In all of these examples it would appear that nothing else could have brought the ‘warring’ parties to the

roundtable. The SLA and JEM in Southern Sudan showed that militia activities attract the attention of

the state, the international community and sets the dominant parties jostling for solutions. Militia

activities tend to remind all parties that violence by the weaker party produces a sense of balance of

terror whether real or imagined and has deterrence value or benefit. The activities of the Niger Delta

militants send signals out that nobody should be taken for granted no matter how disproportionate the

relative powers of the feuding parties might be. Raila Odinga and ODM in Kenya through organized

ethnic violence achieved government of national unity for his party, power that was denied at the ballot.

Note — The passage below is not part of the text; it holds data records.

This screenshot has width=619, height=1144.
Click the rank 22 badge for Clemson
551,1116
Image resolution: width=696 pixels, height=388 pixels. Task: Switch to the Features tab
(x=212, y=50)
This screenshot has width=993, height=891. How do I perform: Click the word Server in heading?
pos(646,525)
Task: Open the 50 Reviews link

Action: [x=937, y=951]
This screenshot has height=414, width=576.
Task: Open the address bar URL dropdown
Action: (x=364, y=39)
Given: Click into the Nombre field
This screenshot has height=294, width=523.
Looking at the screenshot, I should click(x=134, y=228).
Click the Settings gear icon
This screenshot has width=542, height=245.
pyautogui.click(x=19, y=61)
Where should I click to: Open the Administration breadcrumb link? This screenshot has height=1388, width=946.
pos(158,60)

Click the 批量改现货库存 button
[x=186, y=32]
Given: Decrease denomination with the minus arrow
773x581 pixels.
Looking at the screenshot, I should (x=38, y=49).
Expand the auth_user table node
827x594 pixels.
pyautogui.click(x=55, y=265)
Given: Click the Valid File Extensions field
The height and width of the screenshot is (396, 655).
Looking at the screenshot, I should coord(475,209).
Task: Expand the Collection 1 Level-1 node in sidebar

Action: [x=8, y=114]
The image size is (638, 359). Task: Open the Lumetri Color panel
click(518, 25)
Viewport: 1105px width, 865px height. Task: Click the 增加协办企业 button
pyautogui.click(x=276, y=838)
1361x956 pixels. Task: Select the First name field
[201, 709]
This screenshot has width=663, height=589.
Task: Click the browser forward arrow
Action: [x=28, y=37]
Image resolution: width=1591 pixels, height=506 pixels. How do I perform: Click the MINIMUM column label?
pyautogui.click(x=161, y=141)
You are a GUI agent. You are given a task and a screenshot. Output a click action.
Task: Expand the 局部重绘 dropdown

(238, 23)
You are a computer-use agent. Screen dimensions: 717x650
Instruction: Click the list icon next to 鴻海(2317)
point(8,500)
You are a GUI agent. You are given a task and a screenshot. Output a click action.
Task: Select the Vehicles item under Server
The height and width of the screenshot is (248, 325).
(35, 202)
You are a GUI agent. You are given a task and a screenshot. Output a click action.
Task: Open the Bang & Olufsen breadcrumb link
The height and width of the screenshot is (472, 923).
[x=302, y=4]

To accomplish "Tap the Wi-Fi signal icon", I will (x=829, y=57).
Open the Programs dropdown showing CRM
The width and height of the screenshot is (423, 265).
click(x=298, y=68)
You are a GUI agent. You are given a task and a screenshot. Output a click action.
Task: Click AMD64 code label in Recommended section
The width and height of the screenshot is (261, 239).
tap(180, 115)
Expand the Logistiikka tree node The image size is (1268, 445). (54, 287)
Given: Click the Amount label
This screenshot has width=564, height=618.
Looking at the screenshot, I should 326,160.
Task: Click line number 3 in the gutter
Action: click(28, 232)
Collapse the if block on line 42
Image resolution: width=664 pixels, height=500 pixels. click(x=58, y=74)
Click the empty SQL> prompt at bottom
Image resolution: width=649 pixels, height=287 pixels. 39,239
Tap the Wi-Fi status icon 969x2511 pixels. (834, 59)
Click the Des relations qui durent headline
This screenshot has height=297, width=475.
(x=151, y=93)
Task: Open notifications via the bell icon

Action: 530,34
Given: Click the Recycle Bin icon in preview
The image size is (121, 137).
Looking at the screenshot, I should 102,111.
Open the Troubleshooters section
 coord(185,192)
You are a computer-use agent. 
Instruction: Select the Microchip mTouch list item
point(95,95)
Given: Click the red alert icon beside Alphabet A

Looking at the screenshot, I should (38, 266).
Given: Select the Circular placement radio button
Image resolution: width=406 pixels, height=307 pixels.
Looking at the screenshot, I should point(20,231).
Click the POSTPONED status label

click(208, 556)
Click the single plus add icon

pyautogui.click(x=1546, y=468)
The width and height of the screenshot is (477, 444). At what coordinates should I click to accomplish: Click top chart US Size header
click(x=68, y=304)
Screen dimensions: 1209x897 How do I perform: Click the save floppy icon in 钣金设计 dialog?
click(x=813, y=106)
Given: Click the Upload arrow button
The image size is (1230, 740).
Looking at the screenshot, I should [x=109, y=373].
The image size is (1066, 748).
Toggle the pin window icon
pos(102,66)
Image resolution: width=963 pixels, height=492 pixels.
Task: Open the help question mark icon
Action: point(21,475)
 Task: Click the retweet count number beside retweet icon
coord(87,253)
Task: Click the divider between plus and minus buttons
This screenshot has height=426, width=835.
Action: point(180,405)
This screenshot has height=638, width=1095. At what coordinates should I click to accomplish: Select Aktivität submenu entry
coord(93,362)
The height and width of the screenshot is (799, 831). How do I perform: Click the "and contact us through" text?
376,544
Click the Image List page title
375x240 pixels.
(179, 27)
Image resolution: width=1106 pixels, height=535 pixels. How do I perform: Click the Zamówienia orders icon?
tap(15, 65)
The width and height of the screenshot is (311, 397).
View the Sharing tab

Substantial democratic reforms to reposition the BaHutu followed the worst humanitarian disaster in

Rwanda. The four-month (November 2010-April 2011) political stalemate in Ivory Coast between the

incumbent President Laurent Gbagbo who refused to relinquish state power after losing a general

election and the United Nations’ acclaimed winner, Alassan Quattara could not be resolved until rival

ethnic militias arose. If that platform was not provided by pro-Quattara forces, assistance by French

troops in dislodging the supporters of the usurper and his eventual capture would have been

impracticable.

Finally, rather than fritter away it seems that militias will become more and more involved in

conflict management, restoration of just social structures and peace reconstruction. This is an option

open to further analysis and critical consideration by the state in Nigeria. This might as well mean that

state operators must desist from labeling militants as outlaws and miscreants. That approach does not

add to the course of peaceful settlement of inter-ethnic conflicts. After all, authorized state officials

negotiate with these so-called ‘rebels’ here and there admittedly behind the scene. Until the political

class stops the exploitation of ethnic differences for selfish purposes, and learns to play politics by the

internationally sanctioned rules, it appears that militias will remain the only way left for peaceful co-

existence in ethnically plural societies particularly in the third world.